* begin PASSAGE GIVEN *

Our next question comes from Phil Shen with ROTH. Please proceed with your question.

Phil Shen

Analyst · ROTH. Please proceed with your question.

Yes. Thanks for taking the questions. I know a lot has been asked around the ‘23 guide and the outlook, I want to hit it from a different angle. Mary, I think you talked about the guidance being reasonable and conservative. And I was wondering if another area of conservatism might be around the onboarding of new dealers. So I’m imagining there is a fair amount of dealers wanting to jump on your platform at this point. To what degree could that serve as yet another level of upside as my sense would be that maybe that 10% to 15% growth is maybe more organic with your existing base of dealers. What’s been the interest and activity of new inquiries as well? Thanks.

Ed Fenster

Management

Yes. I would say, relatively more organic, definitely seeing the flywheel effects as we’ve put the Sunrun and Vivint businesses together now with a 2-year operating period and track record, definitely being seen also as an attractive place to sell directly. So I’d say it’s more direct-driven than dealer-driven. And to the extent it becomes dealer driven, we would view that as relatively more upside to the model.

Mary Powell

Management

Yes.

Phil Shen

Analyst · ROTH. Please proceed with your question.

Great. And can you guys comment on whether or not you are seeing a high level of flow in activity from those dealers externally?

Ed Fenster

Management

With – is the question like with us on our platform?

Phil Shen

Analyst · ROTH. Please proceed with your question.

Yes. Are you seeing a greater – like are you getting inbounds from dealers that you historically have not worked with because you have your in subscriber.

Mary Powell

Management

If you would guess, I mean we’re – I think the way to answer it is like, yes. Like again, we’re the nation’s leader. We also like, again, back to how I described our whole go-to-market strategy and how we worked it in 2022 is we’re very selective and we’re very disciplined. So again, our focus is on sustainable profitable growth. And yes, you know that there are definitely different ways we could see a path to creating more upside. But again, we’re really super focused on being selective and disciplined to ensure that we get to sustainable profitable growth.

* end PASSAGE GIVEN *
* begin RECORDED INFORMATION *

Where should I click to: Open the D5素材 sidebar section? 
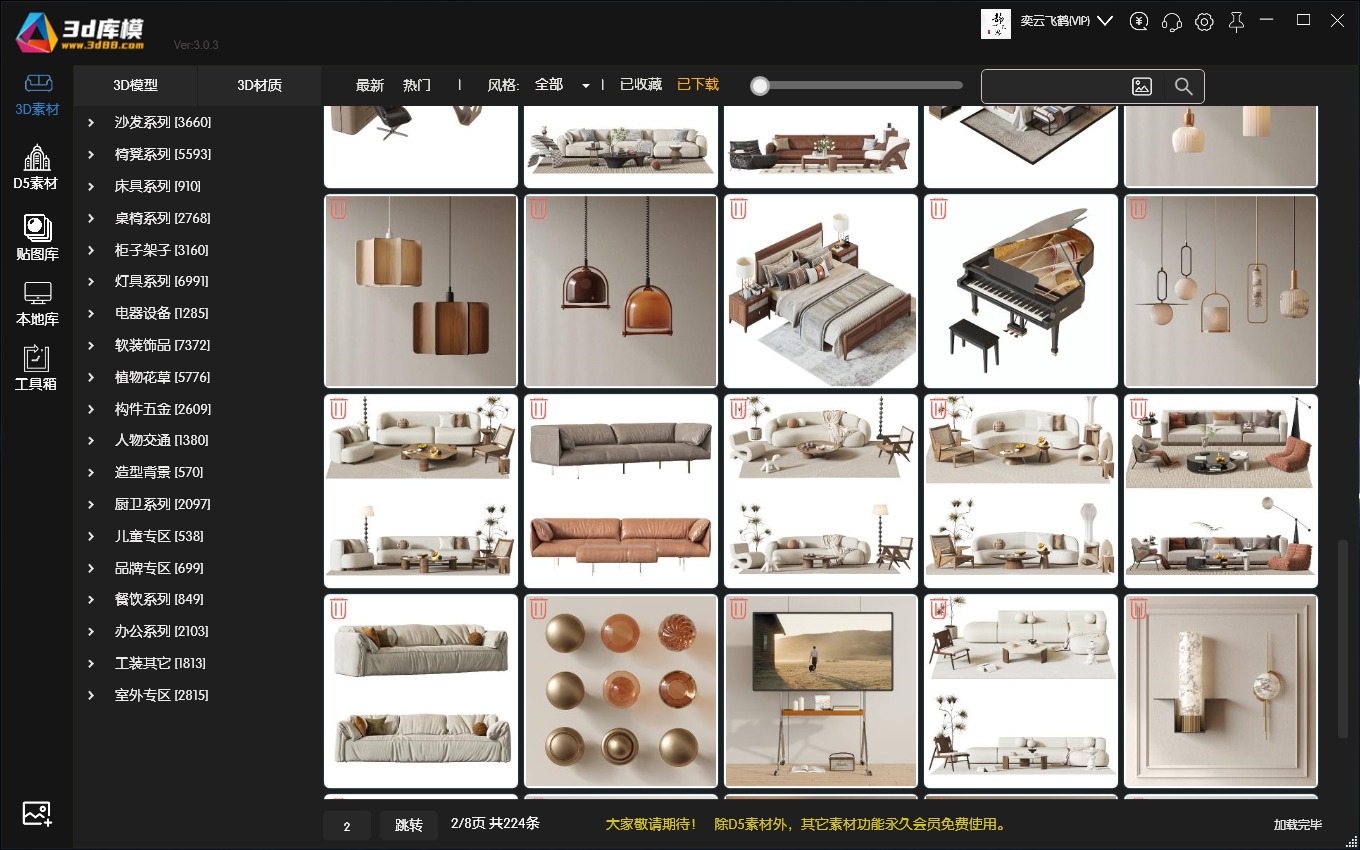click(x=36, y=167)

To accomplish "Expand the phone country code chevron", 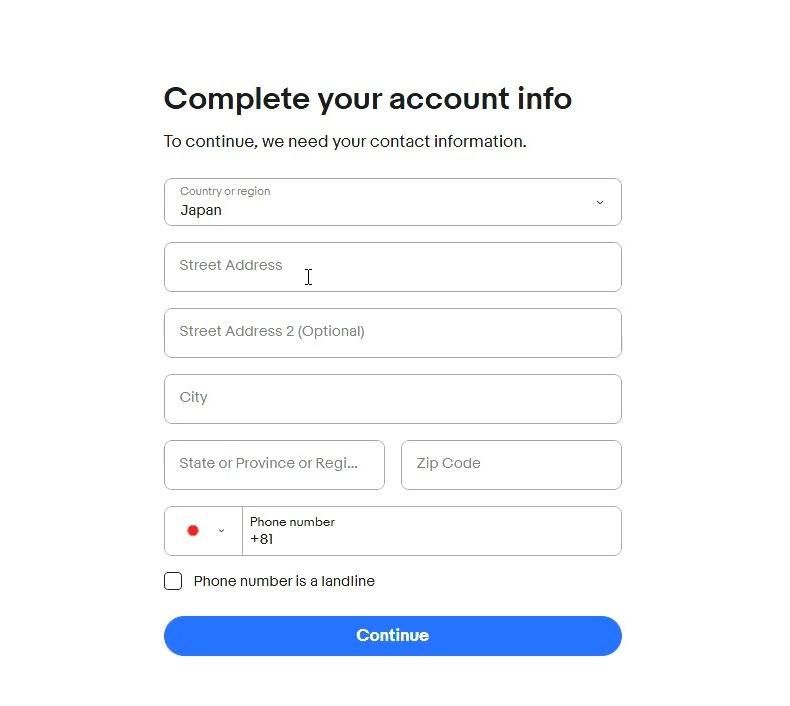I will (x=221, y=531).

* end RECORDED INFORMATION *

* **THE EXERCISE**: Pick up the earnings call transcript above where it stops and carry it on.

* **OUTPUT FOR THIS TASK**:
Phil Shen

Analyst · ROTH. Please proceed with your question.

Great. Thanks, Mary. In terms of my follow-up, I saw on NIM3 in California, Mary talked about this new offering in California. It sounds like it has a strong value proposition and contributes well to net subscriber value. Most are expecting a decline in California once NIM2 installations are done but can you talk about this new offering and possibly how it could serve your customers and potentially result in a situation where could you guys actually grow your California volumes year-over-year in a time when many of your competitors are actually losing or decreasing year-over-year. Thanks.

Mary Powell

Management

Yes. I mean I think the most powerful thing for Sunrun as we go into this year in California is that we have deep bench strength around storage. So again, we’re the nation’s leader in providing storage in customers’ homes. We have 53,000 customers that already have storage. So yes, this product, again, we’ve come up with something that is quicker and easier to install and really provides great savings proposition for customers. And so we think it will be very powerful. But yes, I think definitely, our history and our leadership on storage is going to be very, very helpful and is a part of differentiating us for sure, from some of the others. I mean one of the reasons we really were agitating with regulators and policymakers last year for a longer ramp time was we saw that for the rest of the industry, particularly the long tail that may not have the experience in storage that it’s going to be much harder to quickly adopt to this new tariff, which really relies on capabilities around storage. So we’re feeling like we’re in good shape as we go into the year.

Ed Fenster

Management

And to just underscore or maybe highlight something that I believe Mary mentioned on the call, we are expecting on an installation basis, sequential growth in installations across all the quarters of this year.

Mary Powell

Management

Yes. A 100%.

Operator

Operator

Our next question comes from Kashy Harrison with Piper Sandler. Please proceed with your question.

Kashy Harrison

Analyst · Piper Sandler. Please proceed with your question.

Hi, good afternoon, and thanks for taking the question. And then congrats Ed. So just first one for me. Just one quick follow-up question on the 2023 guide, how are you thinking about your lease loan mix in 2023?

Ed Fenster

Management

Yes. We said on the call, 71% went to 72%. And the outlook there is closer to the 80% area. And if you look historically, prior to last year, we were generally in an 80% to 85% range. I think we will trend more towards the kind of the historical norm we saw in the business.

Kashy Harrison

Analyst · Piper Sandler. Please proceed with your question.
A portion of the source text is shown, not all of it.